## Exercise:
Starting from the beginning of the lines and ending with the line that contains "This screenshot has", change "GUI agent" to "interface agent" and keep everything else the same. Leave the pictures out of your answer.

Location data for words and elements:
↓

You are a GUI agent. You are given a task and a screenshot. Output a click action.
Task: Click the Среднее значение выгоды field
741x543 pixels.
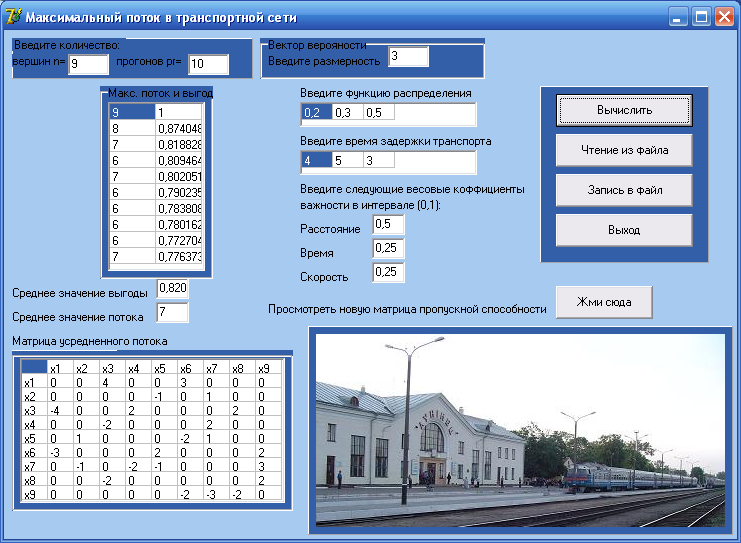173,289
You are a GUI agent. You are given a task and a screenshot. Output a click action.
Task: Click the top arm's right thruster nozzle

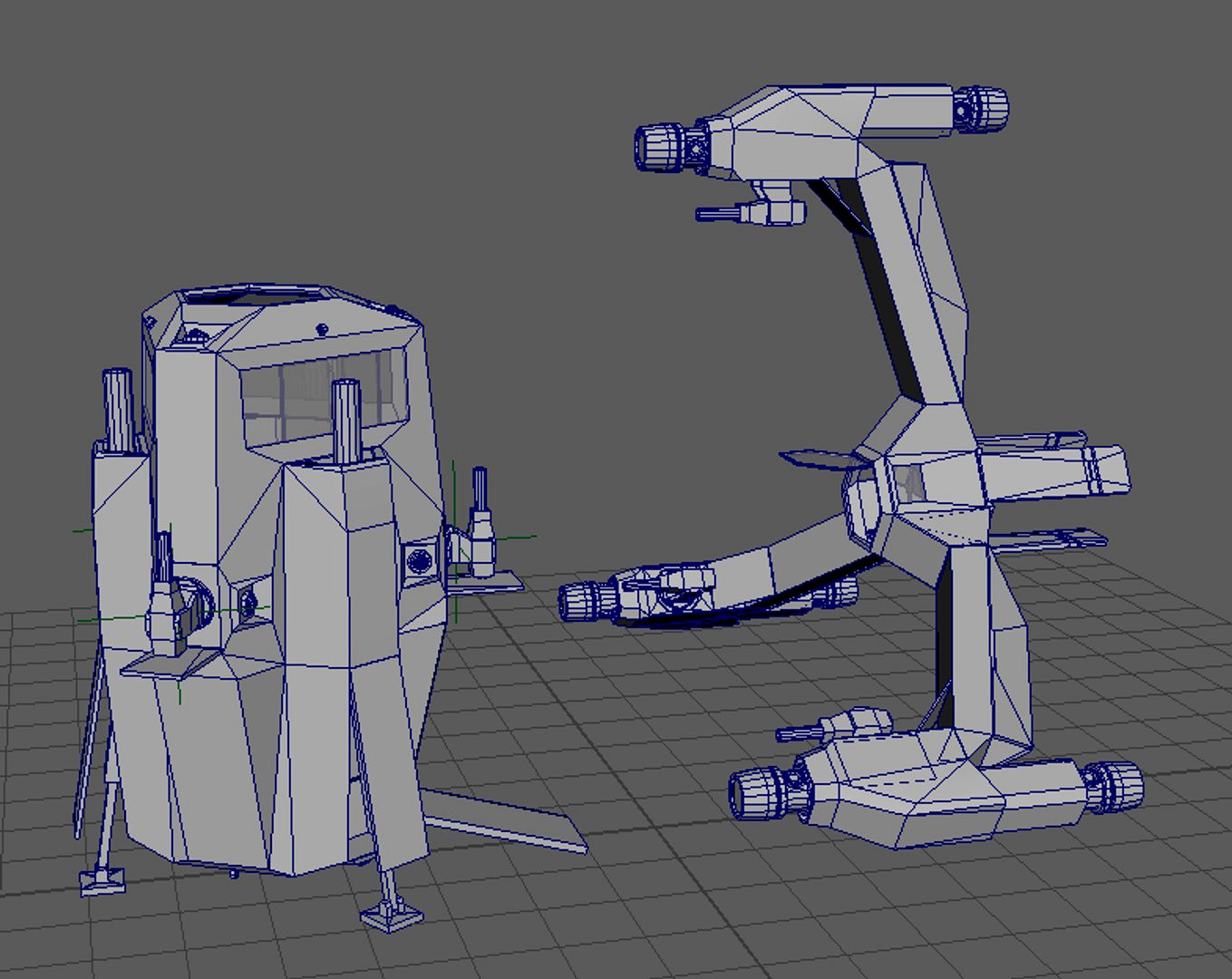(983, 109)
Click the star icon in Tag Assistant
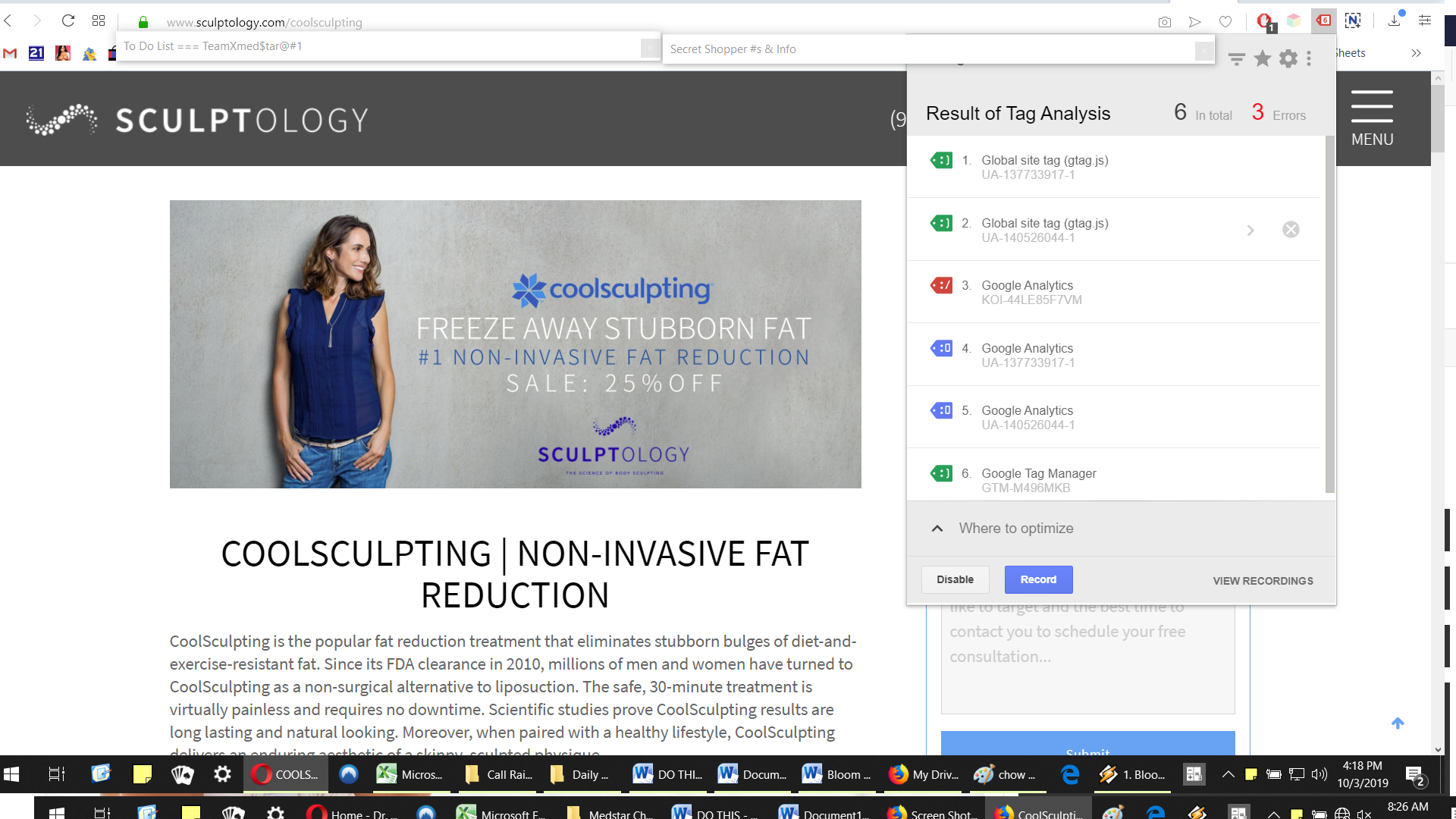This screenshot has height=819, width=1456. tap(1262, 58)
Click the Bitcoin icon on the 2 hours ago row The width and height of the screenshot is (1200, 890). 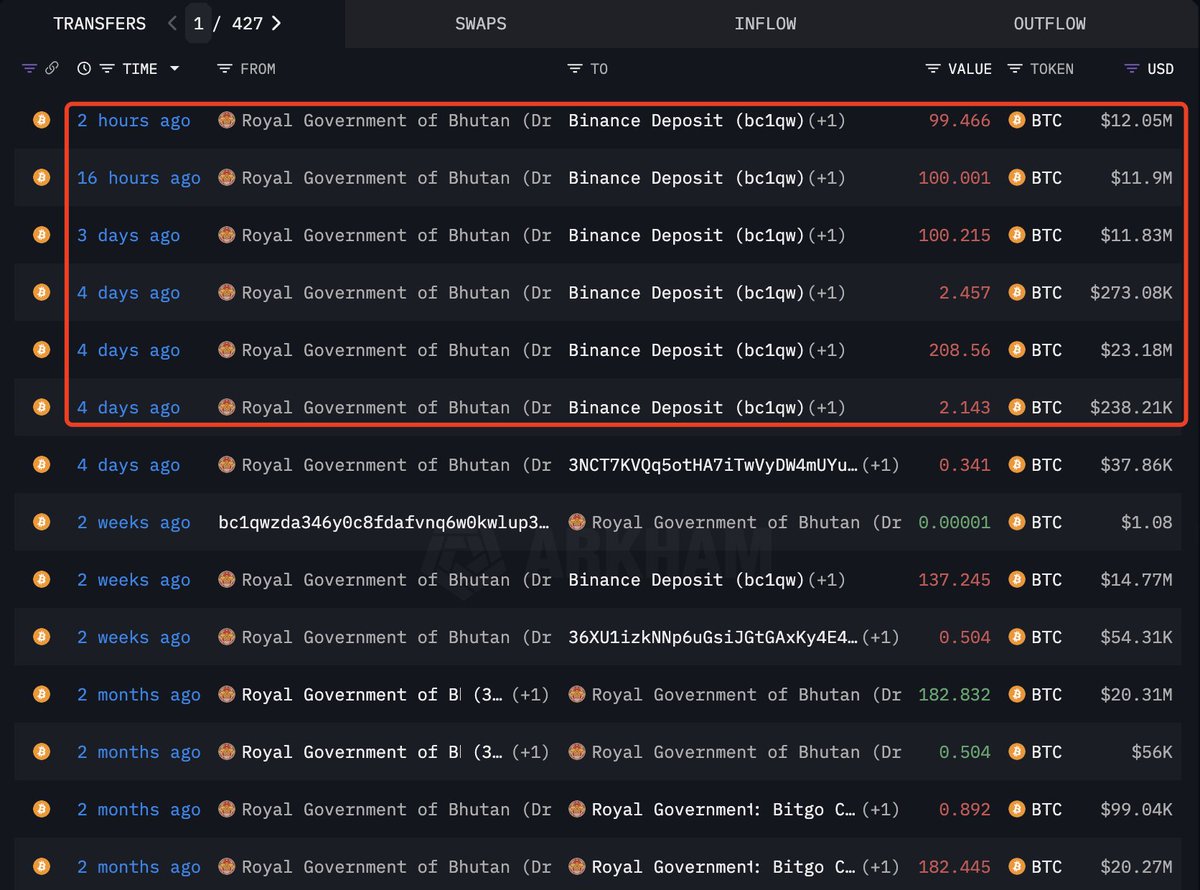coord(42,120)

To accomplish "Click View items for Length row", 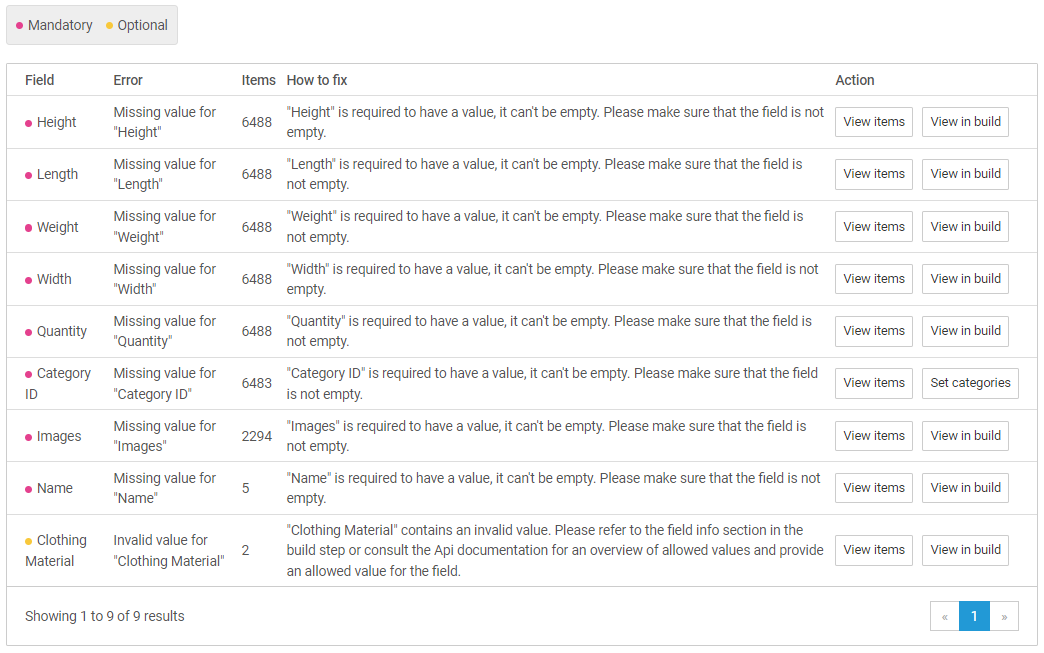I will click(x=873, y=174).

↑

## Response to the exercise:
You are a interface agent. You are given a task and a screenshot. Output a click action.
Task: Click the Среднее значение выгоды field
741x543 pixels.
173,289
You are a interface agent. You are given a task and a screenshot. Output a click action.
Task: Click the top arm's right thruster nozzle

(983, 109)
Click the star icon in Tag Assistant
This screenshot has height=819, width=1456. tap(1262, 58)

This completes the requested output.